FACING UP TO DIABETES
Know The Facts.
- Diabetes is the cause of more than 60 percent of non-traumatic lower limb amputations.
- Approximately 20.8 million people in the United States, or seven percent of the population, have diabetes. While an estimated 14.6 million have been diagnosed, unfortunately, 6.2 million people (or one-third) are unaware that they have the disease.
- Diabetes is the leading cause of new cases of blindness in adults 20-74 years of age.
- It is the number one cause of kidney failure.
- It doubles the risk of having a heart attack or stroke.

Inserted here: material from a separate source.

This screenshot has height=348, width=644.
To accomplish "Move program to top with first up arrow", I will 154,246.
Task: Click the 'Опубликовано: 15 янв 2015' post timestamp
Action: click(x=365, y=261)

- It is controllable. With proper meal planning, exercise and possibly medications, diabetes can be managed.
- It is life-long. Treatment is geared toward controlling your blood sugar level. But, just because your blood sugar is under control doesn't mean your diabetes has gone away.
- It is self-managed. Your medical provider can advise you, but control of your diabetes depends on YOU.
- It is constantly changing. Diabetes changes over time so it is important to communicate with our provider and keep yourself up-to-date with treatment information.
Even though these facts may seem scary, the good news is that diabetes is controllable, with careful management. Once you are diagnosed, taking control of the situation is essential to staying healthy.
Keeping up with your blood glucose levels is the easiest way to stay in control of your diabetes. People who consistently keep track of their glucose levels can provide their doctors with information that can be used to adjust insulin dosage, diet, and exercise. Glucose meters and insulin pumps provide efficient ways to help you keep your glucose levels under control. It is very convenient to do these at home tests and adjust your insulin and diet according to the results.
While there is no cure for diabetes, people who have the disease can live long and healthy lives. The key is early diagnosis and good control of blood glucose levels. Researchers have found that:
- People with type 1 diabetes who lower their blood sugar levels to within normal ranges can delay or prevent diabetes complications by 35 percent to more than 70 percent.
- Often type 2 diabetes can be controlled through losing weight, improved nutrition, and exercise.